Time is the subject of “A Worldly Country,” the title poem of the volume. At the end of the poem, “the time we turn around in/ soon becomes the shoal our pathetic skiff will run aground in.” The skiff, not a ship, is life fated to run aground, to fail to reach its goal; and it is time, the repetition of events, that destroys life and meaning. Earlier in the poem the speaker states, “In short all hell broke loose that wide afternoon,” but “By evening all was calm again.” The afternoon is “wide” because it is long-lasting and replete with negative images like “insane clocks,” “the sullen mockery of Tweety Bird,” and “the scent of manure.” The images are not powerful but banal and pathetic, and those of the evening are equally trivial and pedestrian. Nevertheless, the circle continues, for tomorrow produces “the great ungluing,” when things are not destroyed, but merely fall apart. As the speaker gazes at the “quiet rubble,” he wonders “What had happened, and why?” The “rebelliousness” and “hellishness” was replaced by peace, but that peace is far from pleasant and life-affirming; it is more like quietude, inertia, and stagnancy. It is “worldly” in the worst sense of that word; the speaker’s world is more likely to end with a “whimper” than a “bang.”

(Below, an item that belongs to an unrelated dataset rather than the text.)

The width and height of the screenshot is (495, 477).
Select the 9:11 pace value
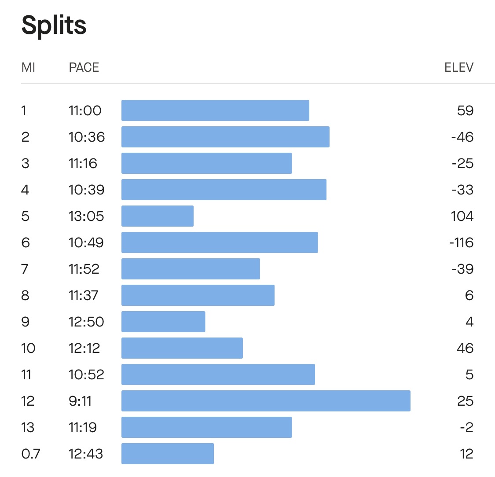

In “Old-Style Plentiful,” the speaker describes lost love from the perspective of several years. “It’s so long ago/ now, yet some of it makes sense, like/ why were we screwing around in the first place?” Now only some of it makes sense, and the speaker is uncertain about why the affair ever happened. Regardless of the lack of connection between the past and the present, “something” matters, even though there were many indications that the relationship was far from perfect. The flood of time obliterates where they sat, and the breeze and the light ignore the “unkindness” and pretend that “it was all going to be OK some day.” Of course, it never was “OK,” and only being “drunk on love” enabled them to ignore the problems. The last line, “That sure was some summer,” is vintage Ashbery, an enigmatic comment more suggestive of ennui than wistfulness.
Unlike John Donne’s romantic poem of the same name, Ashbery’s “The Ecstasy” provides a cynical view of a relationship. During the winter, the speaker and his mate go skiing, but their vision of the future is incomplete; they see just to the “margin” but no more. His statement, “I want out now” comes as an abrupt switch in mood, which he goes on to explain in detail as having traveled in this country (or relationship) too long. He desires “a little sweetness” to balance his “hunger” for the winter when “friendships come unknotted/ like tie-dyed scarves.” Then there is another switch to describe their attendance at a boring reception; then another switch, the revelation that when he went out the next morning on some pretext, he stayed away for twenty years. Asked if he had forgotten something when he returned, he said “no, only the milk.” If this were not uncaring enough, he adds, “Which was the truth,” reiterating not only his distance but also his unwillingness to soften the blow.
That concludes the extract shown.